Everyone wants a viral video. Some people say you can’t make one… viral videos just happen, or they don’t. Other people say you can put yourself in a position to have a video go viral by keying in on the elements of your content that would make users want to share it. But there’s a third school of thought over at ReelSEO, which has a quick discussion on the value of evergreen videos. They may not have that big, splashy debut or that meteoric climb, but evergreen videos accumulate a lot of views in the long run, and that’s a very good thing.
From a brand perspective, evergreen video can be a great way to engage around search. Pick a product in your house and Google it. Chances are your results won’t include videos that offer more information about that product. The information is most likely available in a forum, on a brand’s website, or on Facebook, but from a user perspective it’s just much easier to watch a one-minute video that tells them what they want to know about X. Naturally, a lot of that content keys off of the “how-to” question. But unfortunately, a lot of brands seem to be missing that opportunity. That’s interesting because companies like Mahalo and eHow are building their business models around low-budget, high-utility videos that give specific answers to common questions. Right now, I’m not sure either one of those companies is killing it with consumers. That is, they may get a lot of traffic, but I’m not so sure their names really resonate. But the big question for brand marketers is why you’d want to let Mahalo or eHow own that space and talk about your product category when you could publish that information yourself (with greater authority) and speak only about your brand’s products?
Faster than a speeding Kony. You know about the video that’s sweeping the Web because you saw it on Facebook / watched it on YouTube. Well now Visible Measure, the analytics and advertising platform for social video, says “Kony” is the fast growing video in history. There are probably a lot of good lesson there in terms of content production, whether your a filmmaker or brand manager.But for now, it’s about the numbers, and they are huge.
Google’s latest pitch to Madison Ave. Digital advertising can be just as emotional as the iconic campaigns from the Mad Men era. Fair enough, but Google is trying to prove that to Madison Ave. by re-imagining some of those campaigns for the digital era. The New York Times has the details.

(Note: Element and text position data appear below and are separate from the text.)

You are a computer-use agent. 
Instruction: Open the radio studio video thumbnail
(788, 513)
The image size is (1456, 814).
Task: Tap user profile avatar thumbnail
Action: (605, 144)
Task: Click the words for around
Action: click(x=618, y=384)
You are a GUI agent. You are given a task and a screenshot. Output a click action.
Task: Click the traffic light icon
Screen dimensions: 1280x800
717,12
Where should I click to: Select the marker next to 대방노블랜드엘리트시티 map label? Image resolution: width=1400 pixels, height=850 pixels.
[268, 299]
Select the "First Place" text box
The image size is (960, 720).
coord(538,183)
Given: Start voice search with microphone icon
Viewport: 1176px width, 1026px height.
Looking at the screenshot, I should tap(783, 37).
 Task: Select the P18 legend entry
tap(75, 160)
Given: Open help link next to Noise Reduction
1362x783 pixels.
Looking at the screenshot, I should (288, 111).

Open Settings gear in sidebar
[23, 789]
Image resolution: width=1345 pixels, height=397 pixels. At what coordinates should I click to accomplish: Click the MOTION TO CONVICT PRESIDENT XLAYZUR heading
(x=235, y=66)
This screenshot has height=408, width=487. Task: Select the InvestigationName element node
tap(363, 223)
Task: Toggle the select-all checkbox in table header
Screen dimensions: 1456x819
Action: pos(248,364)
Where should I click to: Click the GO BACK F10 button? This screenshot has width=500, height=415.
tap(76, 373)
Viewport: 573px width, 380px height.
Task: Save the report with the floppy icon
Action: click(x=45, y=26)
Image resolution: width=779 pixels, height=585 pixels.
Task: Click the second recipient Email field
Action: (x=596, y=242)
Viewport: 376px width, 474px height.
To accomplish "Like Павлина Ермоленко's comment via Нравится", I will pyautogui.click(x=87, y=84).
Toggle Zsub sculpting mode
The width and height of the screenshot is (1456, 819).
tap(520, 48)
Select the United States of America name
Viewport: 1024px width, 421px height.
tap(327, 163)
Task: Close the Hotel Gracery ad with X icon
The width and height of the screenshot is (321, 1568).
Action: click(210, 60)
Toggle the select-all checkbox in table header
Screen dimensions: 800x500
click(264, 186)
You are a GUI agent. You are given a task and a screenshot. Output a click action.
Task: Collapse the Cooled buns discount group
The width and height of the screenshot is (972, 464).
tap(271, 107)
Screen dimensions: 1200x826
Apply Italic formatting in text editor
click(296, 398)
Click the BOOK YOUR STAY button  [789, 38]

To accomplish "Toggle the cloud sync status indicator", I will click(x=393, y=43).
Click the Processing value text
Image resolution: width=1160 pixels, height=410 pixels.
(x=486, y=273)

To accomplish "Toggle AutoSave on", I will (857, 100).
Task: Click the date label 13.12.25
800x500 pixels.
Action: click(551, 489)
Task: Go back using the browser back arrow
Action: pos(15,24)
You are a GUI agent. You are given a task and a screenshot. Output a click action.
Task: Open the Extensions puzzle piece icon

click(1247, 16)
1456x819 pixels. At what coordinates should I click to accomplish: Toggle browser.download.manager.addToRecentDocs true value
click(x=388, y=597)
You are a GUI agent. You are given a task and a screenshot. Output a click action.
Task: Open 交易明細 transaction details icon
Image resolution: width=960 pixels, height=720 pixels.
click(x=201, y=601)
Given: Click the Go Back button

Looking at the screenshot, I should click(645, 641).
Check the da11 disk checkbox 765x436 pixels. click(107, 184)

No country for continued buffering. Qwilt launches a new network video delivery platform. TechCrunch has the technical details. Bottom line: it’s a tool to help ISPs better manage their networks and deliver faster video.
Netflix on Apple TV. Subscribe to Netflix through iTunes? Yup. And that’s great news! Some nights you just want to see what’s on Netflix; other nights you want to buy or rent something on Apple TV. Now, you can do both from the same device. #progress.
Paywalls. More newspapers are following The New York Times and Wall Street Journal. Here’s an Aussie take on why paywalls may just work. Two things to watch. First, newspapers are producing a lot more video. Video in a newsroom that was all about print a few years back is a big leap and a lot of papers are still staffing up and figuring it out, so it’ll be interesting to see how paywalls impact the relatively new medium of newspaper videos. Second, newspapers will be an interesting testing ground for paywalls in general. If a few papers make it work, we’ll definitely see the paywall model cropping up elsewhere.